** BEGIN RAW RECORDS **

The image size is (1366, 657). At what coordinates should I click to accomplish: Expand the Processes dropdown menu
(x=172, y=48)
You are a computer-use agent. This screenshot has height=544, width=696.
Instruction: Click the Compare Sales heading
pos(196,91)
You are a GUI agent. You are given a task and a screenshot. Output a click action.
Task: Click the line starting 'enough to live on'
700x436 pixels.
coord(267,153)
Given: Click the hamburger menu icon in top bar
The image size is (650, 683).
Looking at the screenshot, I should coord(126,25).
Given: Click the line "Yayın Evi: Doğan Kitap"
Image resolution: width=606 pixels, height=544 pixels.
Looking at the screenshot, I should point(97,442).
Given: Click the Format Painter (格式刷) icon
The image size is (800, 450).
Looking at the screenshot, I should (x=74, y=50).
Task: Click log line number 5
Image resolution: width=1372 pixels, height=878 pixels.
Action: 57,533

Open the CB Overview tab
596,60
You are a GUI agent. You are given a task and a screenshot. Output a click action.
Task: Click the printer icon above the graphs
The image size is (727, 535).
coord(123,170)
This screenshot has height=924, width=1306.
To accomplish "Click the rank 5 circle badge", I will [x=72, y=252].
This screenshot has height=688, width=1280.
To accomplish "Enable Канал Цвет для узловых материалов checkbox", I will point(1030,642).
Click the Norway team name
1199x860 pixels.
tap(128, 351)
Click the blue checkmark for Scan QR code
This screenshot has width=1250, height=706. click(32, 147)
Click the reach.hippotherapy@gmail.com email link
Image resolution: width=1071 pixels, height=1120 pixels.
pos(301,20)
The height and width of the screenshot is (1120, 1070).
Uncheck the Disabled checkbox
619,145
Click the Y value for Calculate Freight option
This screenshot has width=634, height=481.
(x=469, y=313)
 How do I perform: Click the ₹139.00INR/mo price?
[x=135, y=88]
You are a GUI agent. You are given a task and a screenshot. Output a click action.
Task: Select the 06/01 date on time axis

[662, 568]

** END RAW RECORDS **

• _AIM OF THE TASK_
Copy every line of the listing above, without changing anything.

• _OUTPUT_
The image size is (1366, 657). At what coordinates should I click to accomplish: Expand the Processes dropdown menu
(x=172, y=48)
You are a computer-use agent. This screenshot has height=544, width=696.
Instruction: Click the Compare Sales heading
pos(196,91)
You are a GUI agent. You are given a task and a screenshot. Output a click action.
Task: Click the line starting 'enough to live on'
700x436 pixels.
coord(267,153)
Given: Click the hamburger menu icon in top bar
The image size is (650, 683).
Looking at the screenshot, I should coord(126,25).
Given: Click the line "Yayın Evi: Doğan Kitap"
Image resolution: width=606 pixels, height=544 pixels.
Looking at the screenshot, I should point(97,442).
Given: Click the Format Painter (格式刷) icon
The image size is (800, 450).
Looking at the screenshot, I should (x=74, y=50).
Task: Click log line number 5
Image resolution: width=1372 pixels, height=878 pixels.
Action: 57,533

Open the CB Overview tab
596,60
You are a GUI agent. You are given a task and a screenshot. Output a click action.
Task: Click the printer icon above the graphs
The image size is (727, 535).
coord(123,170)
This screenshot has height=924, width=1306.
To accomplish "Click the rank 5 circle badge", I will [x=72, y=252].
This screenshot has height=688, width=1280.
To accomplish "Enable Канал Цвет для узловых материалов checkbox", I will point(1030,642).
Click the Norway team name
1199x860 pixels.
tap(128, 351)
Click the blue checkmark for Scan QR code
This screenshot has width=1250, height=706. click(32, 147)
Click the reach.hippotherapy@gmail.com email link
Image resolution: width=1071 pixels, height=1120 pixels.
pos(301,20)
The height and width of the screenshot is (1120, 1070).
Uncheck the Disabled checkbox
619,145
Click the Y value for Calculate Freight option
This screenshot has width=634, height=481.
(x=469, y=313)
 How do I perform: Click the ₹139.00INR/mo price?
[x=135, y=88]
You are a GUI agent. You are given a task and a screenshot. Output a click action.
Task: Select the 06/01 date on time axis

[662, 568]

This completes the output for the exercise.